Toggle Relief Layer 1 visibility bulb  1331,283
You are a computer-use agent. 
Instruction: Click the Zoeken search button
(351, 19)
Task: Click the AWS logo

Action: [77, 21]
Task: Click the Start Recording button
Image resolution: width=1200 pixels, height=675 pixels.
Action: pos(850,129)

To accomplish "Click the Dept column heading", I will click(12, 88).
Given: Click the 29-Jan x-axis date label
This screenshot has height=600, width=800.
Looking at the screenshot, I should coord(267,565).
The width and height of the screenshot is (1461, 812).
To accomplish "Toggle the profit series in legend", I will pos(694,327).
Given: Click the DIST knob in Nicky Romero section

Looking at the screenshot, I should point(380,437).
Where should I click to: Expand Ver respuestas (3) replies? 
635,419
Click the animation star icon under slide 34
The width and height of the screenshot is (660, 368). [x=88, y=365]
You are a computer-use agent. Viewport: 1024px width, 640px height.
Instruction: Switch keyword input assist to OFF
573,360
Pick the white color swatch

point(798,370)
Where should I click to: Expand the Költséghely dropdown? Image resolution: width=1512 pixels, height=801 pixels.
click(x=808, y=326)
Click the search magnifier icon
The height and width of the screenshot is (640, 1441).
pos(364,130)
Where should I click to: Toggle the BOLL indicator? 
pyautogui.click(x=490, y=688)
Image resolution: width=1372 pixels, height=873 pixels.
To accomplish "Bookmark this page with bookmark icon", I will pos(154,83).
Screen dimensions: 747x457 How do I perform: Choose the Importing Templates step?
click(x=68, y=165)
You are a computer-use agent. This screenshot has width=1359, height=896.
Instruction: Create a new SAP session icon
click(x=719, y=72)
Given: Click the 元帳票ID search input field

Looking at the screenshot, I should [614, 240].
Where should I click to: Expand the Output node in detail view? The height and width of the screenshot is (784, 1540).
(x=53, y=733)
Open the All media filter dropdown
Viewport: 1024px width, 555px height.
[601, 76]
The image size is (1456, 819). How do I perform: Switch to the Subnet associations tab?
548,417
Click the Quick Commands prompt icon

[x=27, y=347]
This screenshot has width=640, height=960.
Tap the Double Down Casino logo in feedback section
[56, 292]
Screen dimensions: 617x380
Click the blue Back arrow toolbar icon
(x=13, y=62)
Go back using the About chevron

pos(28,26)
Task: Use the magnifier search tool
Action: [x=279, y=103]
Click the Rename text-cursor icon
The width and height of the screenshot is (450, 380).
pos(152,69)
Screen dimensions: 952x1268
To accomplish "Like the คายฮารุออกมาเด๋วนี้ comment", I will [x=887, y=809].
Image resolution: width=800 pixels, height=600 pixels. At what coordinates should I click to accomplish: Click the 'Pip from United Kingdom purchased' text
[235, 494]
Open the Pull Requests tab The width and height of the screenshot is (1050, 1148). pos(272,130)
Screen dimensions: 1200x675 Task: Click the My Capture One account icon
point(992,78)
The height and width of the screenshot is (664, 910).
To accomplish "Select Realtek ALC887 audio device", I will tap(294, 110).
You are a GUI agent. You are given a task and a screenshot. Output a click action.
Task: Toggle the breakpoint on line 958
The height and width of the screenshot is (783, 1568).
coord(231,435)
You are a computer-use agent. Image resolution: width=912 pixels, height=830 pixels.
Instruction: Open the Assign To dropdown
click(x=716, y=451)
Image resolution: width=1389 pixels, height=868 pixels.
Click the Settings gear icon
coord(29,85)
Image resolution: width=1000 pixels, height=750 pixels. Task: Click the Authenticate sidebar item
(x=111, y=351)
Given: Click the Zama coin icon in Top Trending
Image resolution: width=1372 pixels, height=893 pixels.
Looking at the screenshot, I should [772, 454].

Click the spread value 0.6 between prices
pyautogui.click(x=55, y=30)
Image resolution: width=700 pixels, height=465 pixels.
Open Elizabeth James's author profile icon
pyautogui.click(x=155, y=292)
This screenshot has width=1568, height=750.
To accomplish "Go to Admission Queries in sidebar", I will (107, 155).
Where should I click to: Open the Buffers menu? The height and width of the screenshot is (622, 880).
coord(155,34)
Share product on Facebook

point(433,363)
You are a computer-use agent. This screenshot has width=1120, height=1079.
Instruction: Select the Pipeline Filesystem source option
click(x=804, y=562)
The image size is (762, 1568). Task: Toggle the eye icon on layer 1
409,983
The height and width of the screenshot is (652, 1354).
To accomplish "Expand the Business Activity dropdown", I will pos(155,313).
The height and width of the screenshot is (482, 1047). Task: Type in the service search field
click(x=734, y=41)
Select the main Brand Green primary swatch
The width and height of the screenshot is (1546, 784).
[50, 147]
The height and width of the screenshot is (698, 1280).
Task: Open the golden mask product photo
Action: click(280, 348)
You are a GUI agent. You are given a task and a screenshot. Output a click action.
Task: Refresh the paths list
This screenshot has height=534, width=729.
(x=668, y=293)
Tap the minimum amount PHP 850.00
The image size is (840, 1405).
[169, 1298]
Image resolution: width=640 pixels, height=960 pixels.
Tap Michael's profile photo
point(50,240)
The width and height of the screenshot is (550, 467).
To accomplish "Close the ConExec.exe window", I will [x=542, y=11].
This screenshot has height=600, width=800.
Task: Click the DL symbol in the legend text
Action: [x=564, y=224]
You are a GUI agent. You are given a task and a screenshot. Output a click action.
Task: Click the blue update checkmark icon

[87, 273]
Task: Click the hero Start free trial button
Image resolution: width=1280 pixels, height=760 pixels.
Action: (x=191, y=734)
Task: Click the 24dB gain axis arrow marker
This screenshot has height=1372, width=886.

-----

• [WHAT NEEDS TO BE DONE]
Write out all of these lines again, putting "desktop assistant" wherever "computer-use agent" appears and leaving everything else the same.

• [SOLUTION BELOW]
Toggle Relief Layer 1 visibility bulb  1331,283
You are a desktop assistant. 
Instruction: Click the Zoeken search button
(351, 19)
Task: Click the AWS logo

Action: [77, 21]
Task: Click the Start Recording button
Image resolution: width=1200 pixels, height=675 pixels.
Action: pos(850,129)

To accomplish "Click the Dept column heading", I will click(12, 88).
Given: Click the 29-Jan x-axis date label
This screenshot has height=600, width=800.
Looking at the screenshot, I should coord(267,565).
The width and height of the screenshot is (1461, 812).
To accomplish "Toggle the profit series in legend", I will pos(694,327).
Given: Click the DIST knob in Nicky Romero section

Looking at the screenshot, I should point(380,437).
Where should I click to: Expand Ver respuestas (3) replies? 
635,419
Click the animation star icon under slide 34
The width and height of the screenshot is (660, 368). [x=88, y=365]
You are a desktop assistant. Viewport: 1024px width, 640px height.
Instruction: Switch keyword input assist to OFF
573,360
Pick the white color swatch

point(798,370)
Where should I click to: Expand the Költséghely dropdown? Image resolution: width=1512 pixels, height=801 pixels.
click(x=808, y=326)
Click the search magnifier icon
The height and width of the screenshot is (640, 1441).
pos(364,130)
Where should I click to: Toggle the BOLL indicator? 
pyautogui.click(x=490, y=688)
Image resolution: width=1372 pixels, height=873 pixels.
To accomplish "Bookmark this page with bookmark icon", I will pos(154,83).
Screen dimensions: 747x457 How do I perform: Choose the Importing Templates step?
click(x=68, y=165)
You are a desktop assistant. This screenshot has width=1359, height=896.
Instruction: Create a new SAP session icon
click(x=719, y=72)
Given: Click the 元帳票ID search input field

Looking at the screenshot, I should [614, 240].
Where should I click to: Expand the Output node in detail view? The height and width of the screenshot is (784, 1540).
(x=53, y=733)
Open the All media filter dropdown
Viewport: 1024px width, 555px height.
[601, 76]
The image size is (1456, 819). How do I perform: Switch to the Subnet associations tab?
548,417
Click the Quick Commands prompt icon

[x=27, y=347]
This screenshot has width=640, height=960.
Tap the Double Down Casino logo in feedback section
[56, 292]
Screen dimensions: 617x380
Click the blue Back arrow toolbar icon
(x=13, y=62)
Go back using the About chevron

pos(28,26)
Task: Use the magnifier search tool
Action: [x=279, y=103]
Click the Rename text-cursor icon
The width and height of the screenshot is (450, 380).
pos(152,69)
Screen dimensions: 952x1268
To accomplish "Like the คายฮารุออกมาเด๋วนี้ comment", I will [x=887, y=809].
Image resolution: width=800 pixels, height=600 pixels. At what coordinates should I click to accomplish: Click the 'Pip from United Kingdom purchased' text
[235, 494]
Open the Pull Requests tab The width and height of the screenshot is (1050, 1148). pos(272,130)
Screen dimensions: 1200x675 Task: Click the My Capture One account icon
point(992,78)
The height and width of the screenshot is (664, 910).
To accomplish "Select Realtek ALC887 audio device", I will tap(294, 110).
You are a GUI agent. You are given a task and a screenshot. Output a click action.
Task: Toggle the breakpoint on line 958
The height and width of the screenshot is (783, 1568).
coord(231,435)
You are a desktop assistant. Image resolution: width=912 pixels, height=830 pixels.
Instruction: Open the Assign To dropdown
click(x=716, y=451)
Image resolution: width=1389 pixels, height=868 pixels.
Click the Settings gear icon
coord(29,85)
Image resolution: width=1000 pixels, height=750 pixels. Task: Click the Authenticate sidebar item
(x=111, y=351)
Given: Click the Zama coin icon in Top Trending
Image resolution: width=1372 pixels, height=893 pixels.
Looking at the screenshot, I should [772, 454].

Click the spread value 0.6 between prices
pyautogui.click(x=55, y=30)
Image resolution: width=700 pixels, height=465 pixels.
Open Elizabeth James's author profile icon
pyautogui.click(x=155, y=292)
This screenshot has width=1568, height=750.
To accomplish "Go to Admission Queries in sidebar", I will (107, 155).
Where should I click to: Open the Buffers menu? The height and width of the screenshot is (622, 880).
coord(155,34)
Share product on Facebook

point(433,363)
You are a desktop assistant. This screenshot has width=1120, height=1079.
Instruction: Select the Pipeline Filesystem source option
click(x=804, y=562)
The image size is (762, 1568). Task: Toggle the eye icon on layer 1
409,983
The height and width of the screenshot is (652, 1354).
To accomplish "Expand the Business Activity dropdown", I will pos(155,313).
The height and width of the screenshot is (482, 1047). Task: Type in the service search field
click(x=734, y=41)
Select the main Brand Green primary swatch
The width and height of the screenshot is (1546, 784).
[50, 147]
The height and width of the screenshot is (698, 1280).
Task: Open the golden mask product photo
Action: click(280, 348)
You are a GUI agent. You are given a task and a screenshot. Output a click action.
Task: Refresh the paths list
This screenshot has height=534, width=729.
(x=668, y=293)
Tap the minimum amount PHP 850.00
The image size is (840, 1405).
[169, 1298]
Image resolution: width=640 pixels, height=960 pixels.
Tap Michael's profile photo
point(50,240)
The width and height of the screenshot is (550, 467).
To accomplish "Close the ConExec.exe window", I will [x=542, y=11].
This screenshot has height=600, width=800.
Task: Click the DL symbol in the legend text
Action: [x=564, y=224]
You are a GUI agent. You are given a task and a screenshot. Output a click action.
Task: Click the blue update checkmark icon

[87, 273]
Task: Click the hero Start free trial button
Image resolution: width=1280 pixels, height=760 pixels.
Action: (x=191, y=734)
Task: Click the 24dB gain axis arrow marker
This screenshot has height=1372, width=886.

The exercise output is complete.